> **DOCUMENT SEGMENT**:

— Begin —

The book rejects the characterization of agriculture as a trap, since plenty of people abandoned the practice of agriculture in its early days. And it’s no wonder, at some level: farming is hard work! But this is an example of metaphors being tricky. If one pictures a mouse trap on a hair-trigger that snaps shut in inescapable finality, then indeed agriculture is not such a trap. The river metaphor plays better, here, as it is easier to get in and out of the stream when the flow is gentle nearer the headwaters. Now that we’re in the middle of a raging river, the trap is more fully realized. Escape is never impossible: it just becomes increasingly more difficult and unlikely.

The actual operation of the trap might simply look more like many other forms of technological adoption: early adopters, holdouts/abstainers, and some who try it and then give it up. But virtually everyone—in the U.S., for instance—ends up with a smart phone, a computer, a television, and a car. The advantages for the many overwhelm the sometimes principled downsides of the few. The new capability becomes essentially ubiquitous, the few exceptions lost in obscurity.

If, rather than a snapping mouse trap, we view agriculture as a “deep attractor” whose dynamical foundation ensnares most people in due time, then we’re closer to the mark. Painting it as an instant, irreversible trap that has 100% efficacy is indeed inaccurate, and not how most proponents of the “trap” concept would present it.

— End —

> **LIST OF TASKS**:
A – In the passage on agriculture as a trap, which metaphor does the writer say works better than the snapping mouse trap?
B – Carry on the passage about agriculture as a trap, picking up after its final sentence.

> **DATA**:
— Begin —

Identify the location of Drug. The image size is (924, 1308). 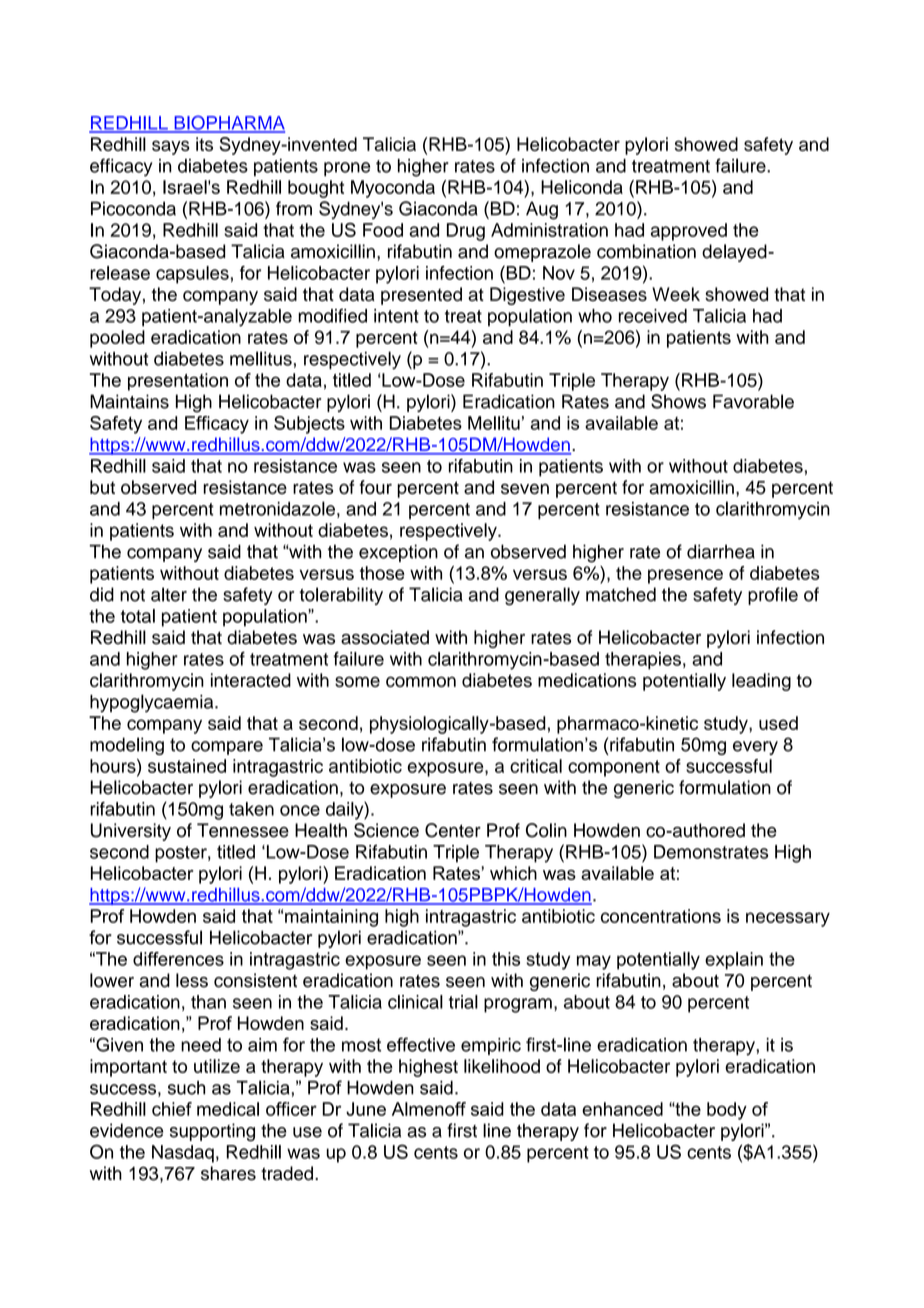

— End —

> **ANSWERS TO THE EXERCISES**:
A – The river metaphor.

B –
Agricultural Ubiquity

I paid close attention to any mention of food acquisition practices in early cities. I never caught an example of a city that did not have some agricultural/livestock practice: no purely hunter-gatherer cities. Many early settlements supplemented with foraging and hunting—perhaps even outweighing domestic food production in some cases. But time after time, I heard mention of the rich soils of this or that settlement region. I came away satisfied that agriculture sensibly led to cities—rather than, say, the puzzling reverse.

The Fall

Several times, the authors reject an interpretation if it in any way echos the story of “The Fall” from the Garden of Eden. For instance, a common telling has it that adoption of agriculture was a major event that set most of humanity on its current (now obviously destructive) path. Besides sounding like determinism, it conjures the old “Fall” trope, which is discarded simply because it’s a stale tale. Yet, sometimes the oldest and most persistent stories are based on a kernel of truth. If modernity proves itself to be a failure mode, and agriculture was a monumental transition that kicked off the process, then the well-worn shoe fits.

But: North America!

A centerpiece of their case against the inevitability of European-style modernity is Indigenous North America, which I admit to viewing with awe, respect, deep regret, and longing. A number of tribes had tried agriculture, building large settlements and regional hegemony, only to melt away. This is held up as a reflection of deliberate choice, which certainly may be the case. Does it mean that North America had forever consciously rid itself of agriculturally-based city life? Who can say? The main example of Cahokia near present-day Saint Louis disbanded only a few hundred years before Europeans upended the continent. Given the much longer and extensively detailed history of Eurasian fits and starts thousands of years prior, it seems premature to declare North America as forever settled in its wholesale rejection of agricultural city-states based on this short pause.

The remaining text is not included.